Are you a person who makes decisions quickly? Do you respond in conversation with the first thought that pops into your head? Do you get caught up in the hustle and bustle of our culture’s way of life? Do you buy things on a whim?
If so, I’d like to encourage you to implement a concept that I believe will improve many areas of your life, but especially your marriage. The concept is simple, and it is this: Press Pause.
Notice I didn’t say it is easy, but it is simple. If you answered yes to any (or all!) of my initial questions, you probably have some ingrained habits to overcome. But the good thing about the concept of pressing pause is that it can be applied in many different ways through many different circumstances.
Let’s consider a few examples.
When our children were young, we had a rule that kept us from giving permission for something they wanted to do and then regretting it later. They knew when they asked for something they would have to wait for our answer. If they demanded an answer right away, that answer was going to be No. This protected us from making hasty decisions that we didn’t have peace about.
Generally speaking, if someone (or a circumstance) is demanding you give a Yes or No in that very moment, your answer needs to be No. If, however, you can press pause on giving an answer, you are more likely to make a wise decision.
One type of decision we encounter almost daily is the decision to buy things. It has never been easier to make impulse purchases. One-click shopping has become the norm, and often the money we’re spending doesn’t really register in our heads.
Here’s another example of how we dealt with this with our children. Whenever our children saw something in the store that they just had to have, we told them to write it on their list, along with the date they saw it. If they still wanted it three weeks later, we would drive them back to the store to buy it. They hardly ever still wanted it.
What works for our children can work for us, too! The next time you’re itching to buy something, make a note of it and see if you still feel that way about it a week or two later.
Are you feeling overwhelmed by your commitments? Have you missed an appointment because you double booked yourself? Do you feel exhausted at the end of each day, with no energy to put toward your marriage? You might need to press pause in some areas of your schedule.
Block out some time, in your busy schedule, to sit down and write out all the things you currently have on your plate, from the mundane (dentist appointments and grocery shopping) to the more industrious (a side hustle or a project you’re helping with at church).

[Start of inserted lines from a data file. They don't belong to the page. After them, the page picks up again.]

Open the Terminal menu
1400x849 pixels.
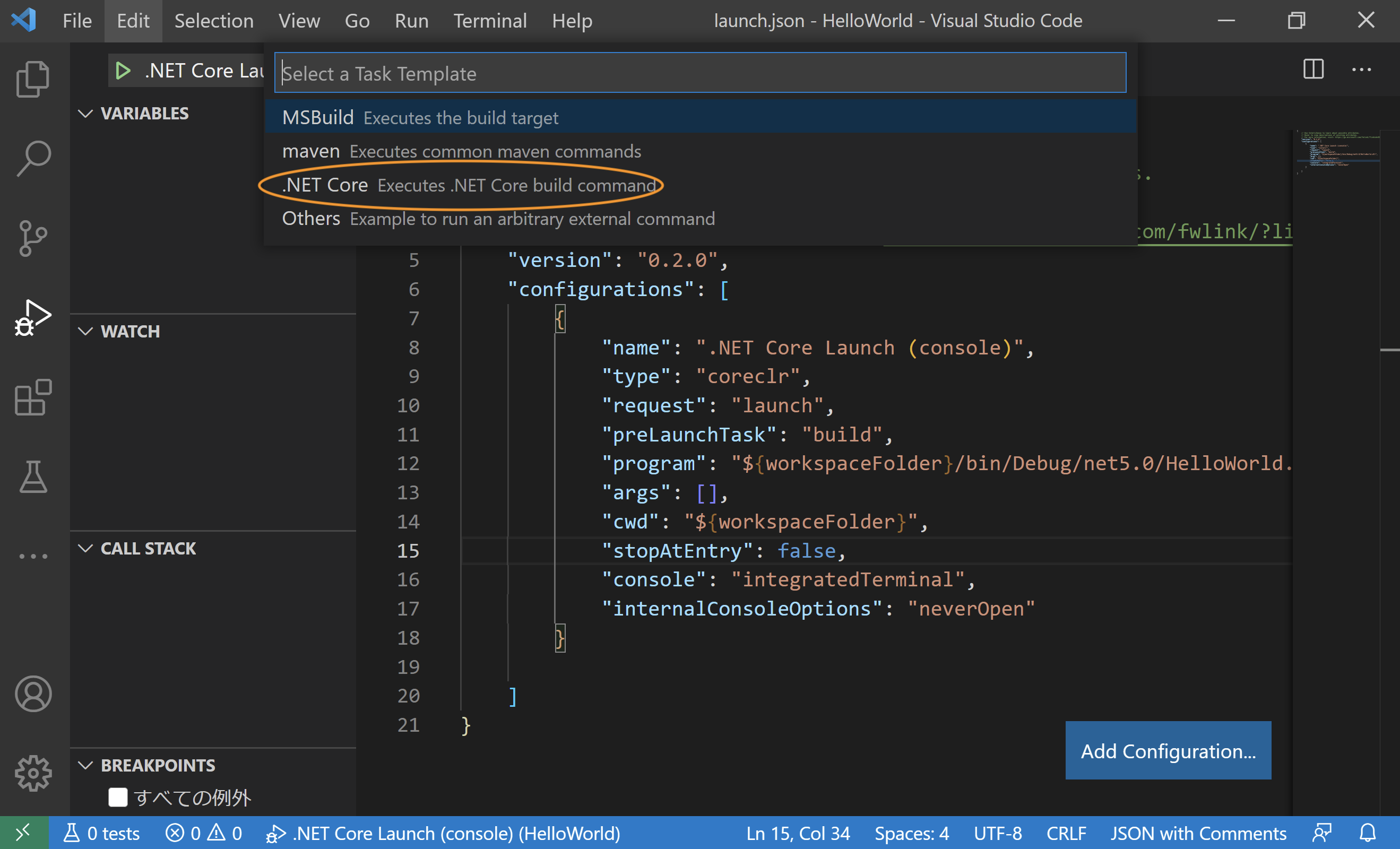(x=490, y=21)

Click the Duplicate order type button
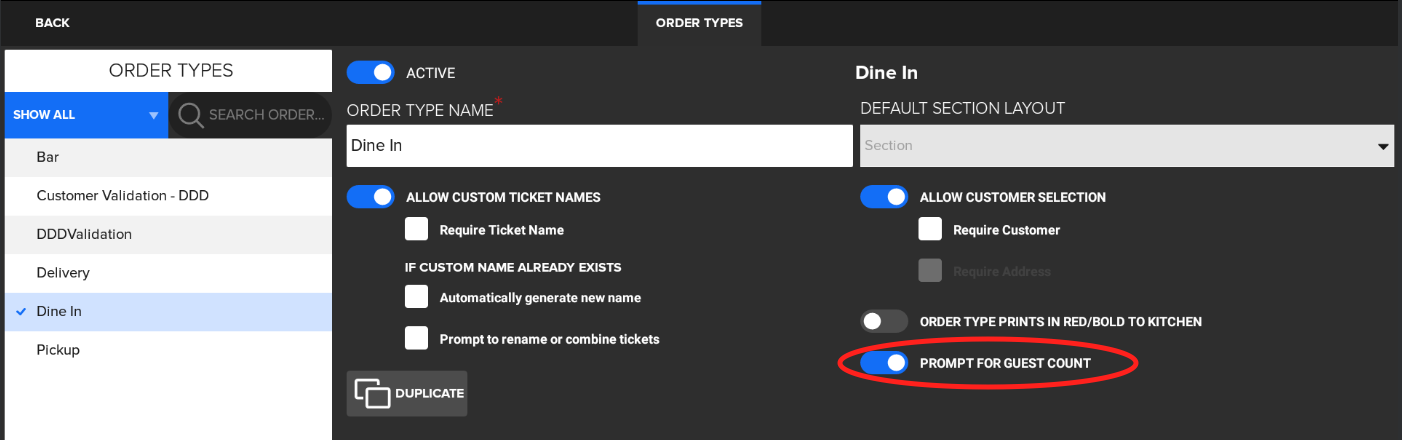(x=407, y=393)
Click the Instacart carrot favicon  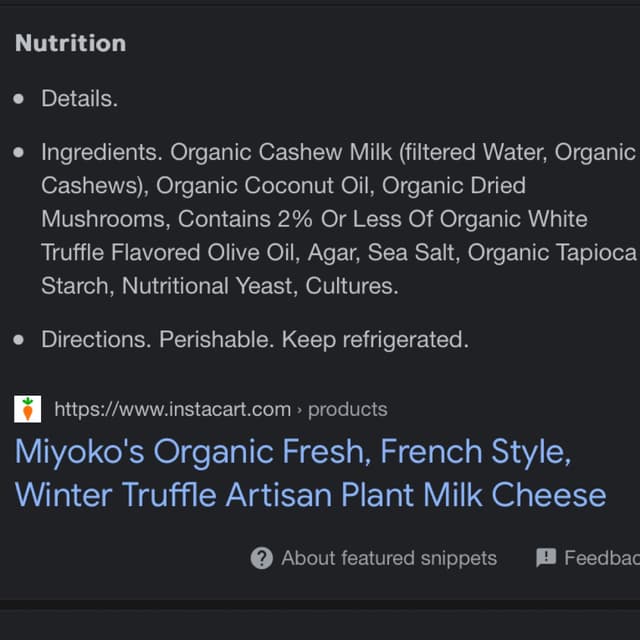[x=28, y=409]
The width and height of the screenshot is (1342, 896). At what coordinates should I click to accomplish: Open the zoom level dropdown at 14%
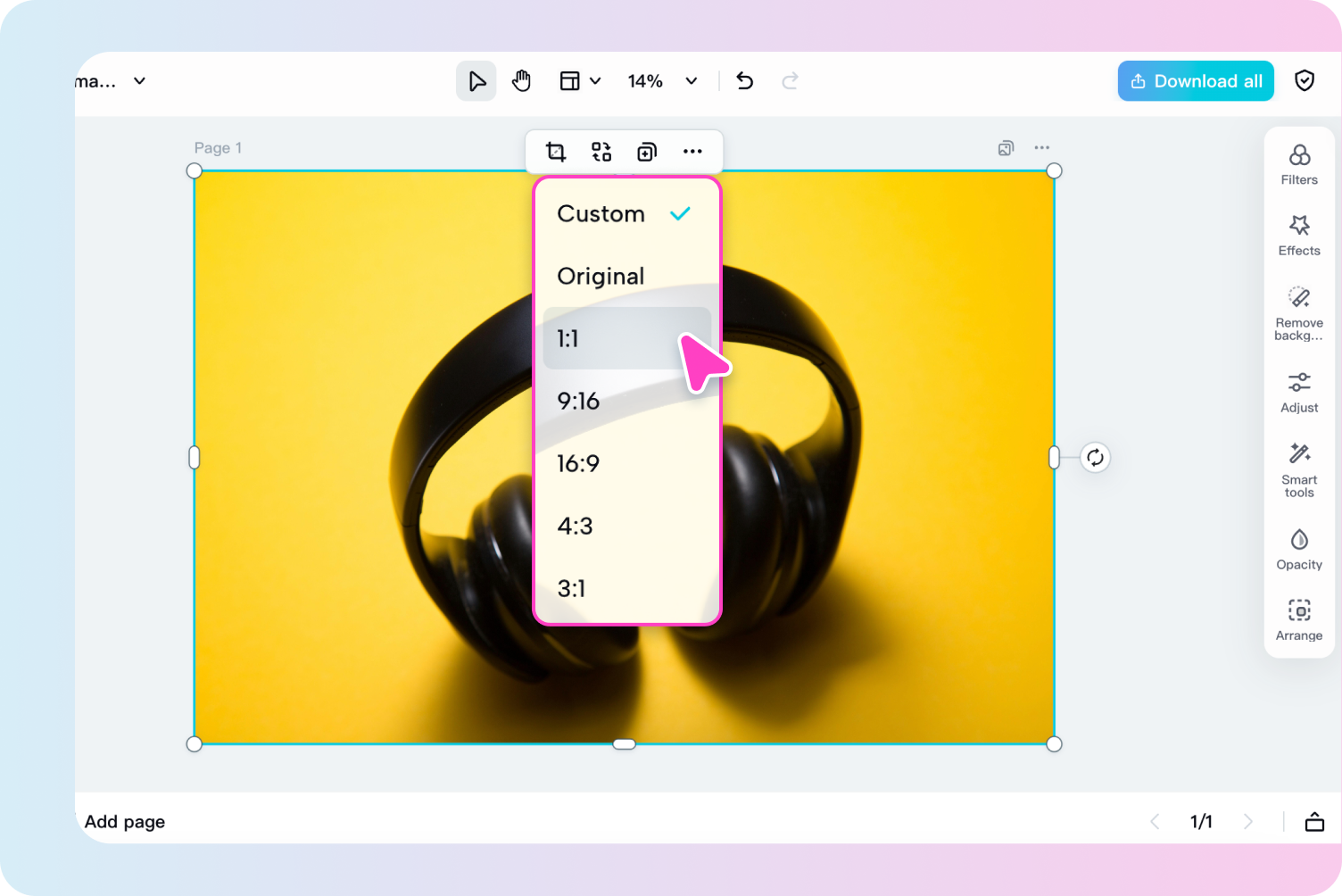661,80
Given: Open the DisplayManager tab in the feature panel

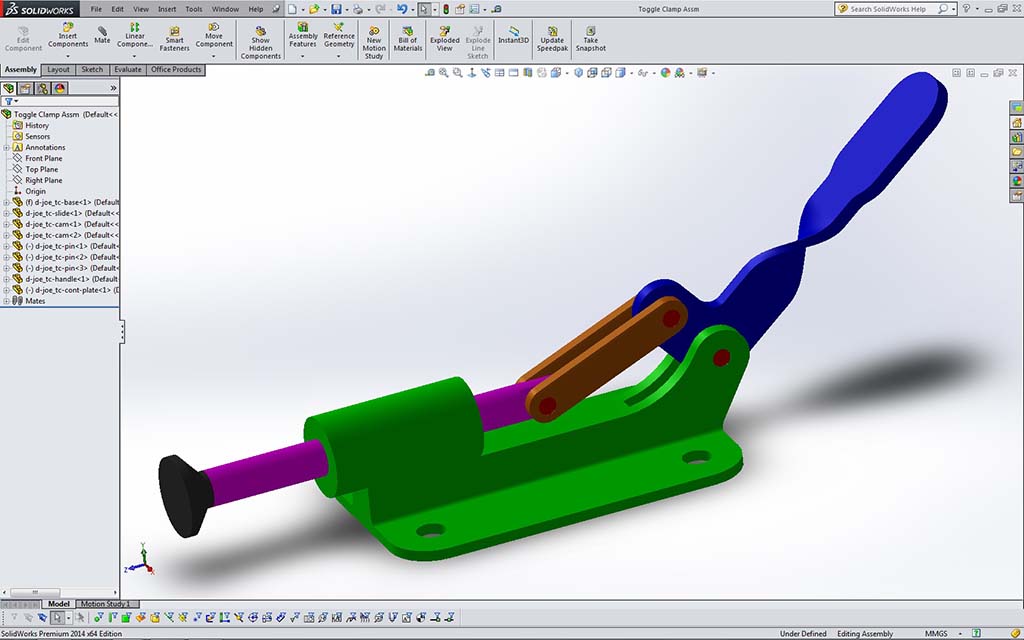Looking at the screenshot, I should [x=59, y=88].
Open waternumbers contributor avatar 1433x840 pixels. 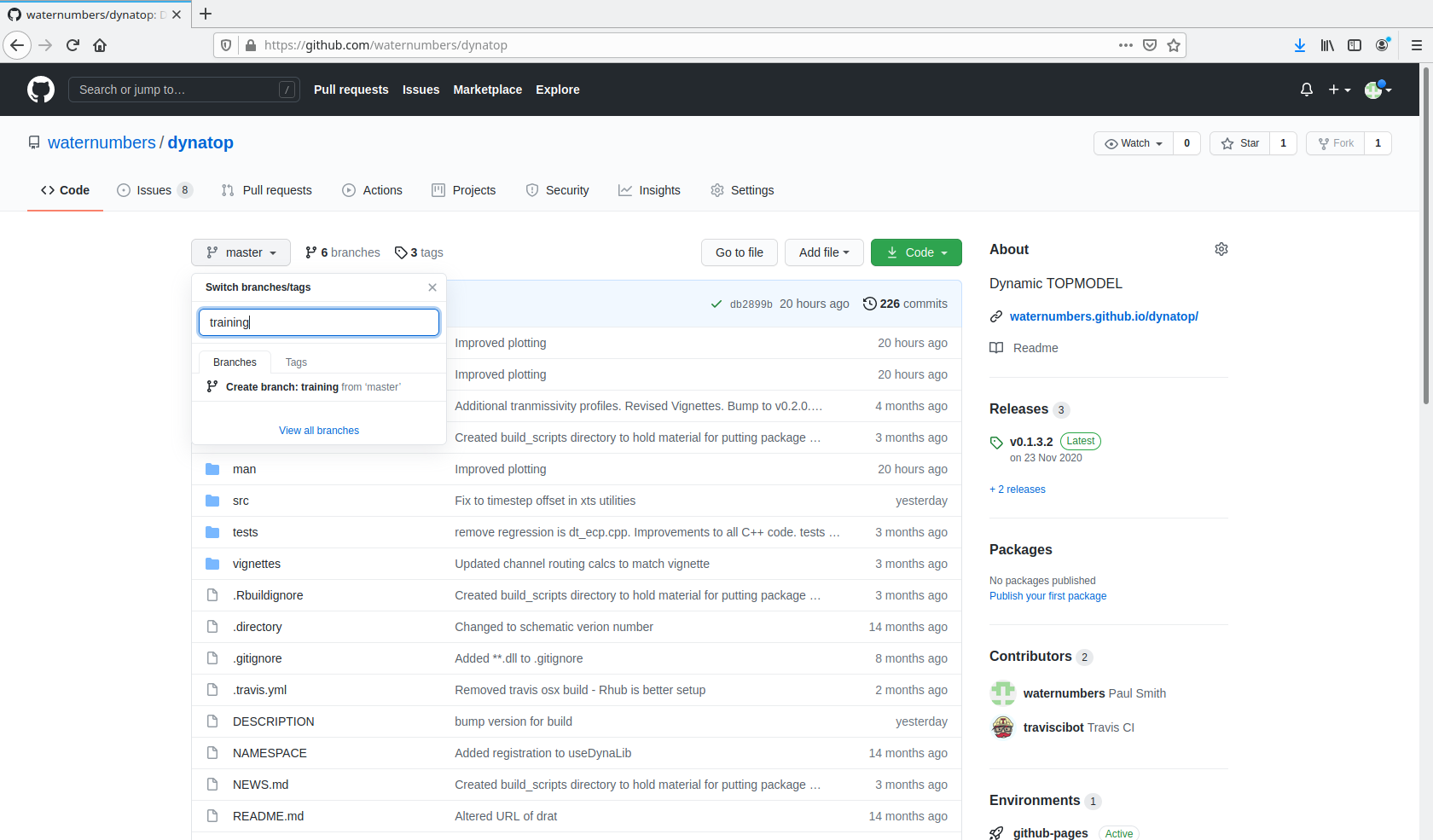click(1002, 693)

Talk through this list with your spouse and identify any items you might be able to eliminate. You might cringe at the thought of eliminating some things entirely, so also look to see if there are some tasks you can press pause on for a little while.
Also, and this is important, when someone approaches you with a request to add something to your schedule or calendar, press pause on giving them your answer. Even if it’s just for 24 hours, it could keep you from committing to something you don’t really have the time or energy for.
While pressing pause in these areas will definitely decrease your stress levels and add enjoyment to your life, conflict is an area of our marriages where pressing pause is essential.
Sometimes, we feel like the more important the topic is, the more important it is that we have the conversation NOW. I’d like to suggest that it’s actually the opposite: the more important the topic is, the more important it is to press pause and make sure you’re having the discussion in a calm, thoughtful way.
James 1:19 tells us we should be “quick to listen, slow to speak, and slow to become angry.” When we feel anger rising up in us toward our spouse, that is the perfect time to press pause, spend some time in God’s Presence asking for His wisdom, and then resume the conversation at a less volatile time.
Grace Marriage Mission
Pressing pause might be simple, but it’s not easy. Especially in times of conflict, it is counterintuitive to take this route.
Don’t let this advice overwhelm you. Decide as a couple which areas of your life you need to press pause on, and practice taking small steps together!